Porém, não é justo omitir a figura mais falada desses primeiros episódios: Yuudai. O mais novinho dos participantes chega a assustar de tão sincero. O rapaz está em crise existencial. Abandonou a escola de gastronomia, foi chutado pela namorada, a avó o inscreveu no programa, ele não quer decepcionar a família... Yuudai sofre. E, pelo visto, não vai ser pouco já que a aparente fragilidade do rapaz foi notada pelos demais participantes. Ao que parece Shion e, principalmente, Ami vão tirar vantagem disso. Pode estar nele um outro polo para abordar questões que realmente interessam sobre os jovens japoneses de hoje.
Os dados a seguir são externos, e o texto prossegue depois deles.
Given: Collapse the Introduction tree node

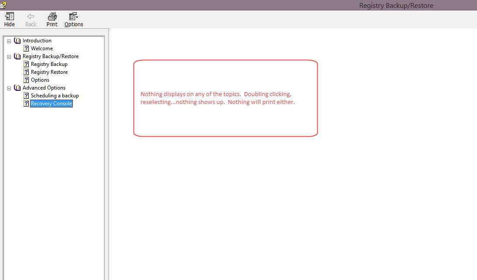Looking at the screenshot, I should [x=9, y=41].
Vamos ver.

 

Enfim, três episódios é muito pouco para avaliar um reality que costuma se alongar. A temporada anterior, Aloha State, teve 36 episódios divididos em 4 partes. Como o programa vai ao ar ao mesmo tempo na TV aberta e na Netflix, a temporada inteira não cai na rede de uma só vez. Então, só resta esperar. No mais, bem... A menos que a coisa tome um rumo bem mais interessante — como foi o do episódio focado na Tsubasa — ou que o Monte Asama entre em erupção, Terrace House: Opening New Doors será não mais que um reality em que coroas tiram sarro da garotada que fica lá dentro, perdida, como se não tivesse nada para mais para mostrar do que o interesse amoroso no(a) colega do quarto ao lado. De certo modo, não deixa de ser um microcosmo do Japão, país no qual boa parte dos mais velhos acredita que os jovens só têm uma serventia: envelhecer. E, se continuar assim, honestamente a coisa mais interessante do programa vai ser a casa.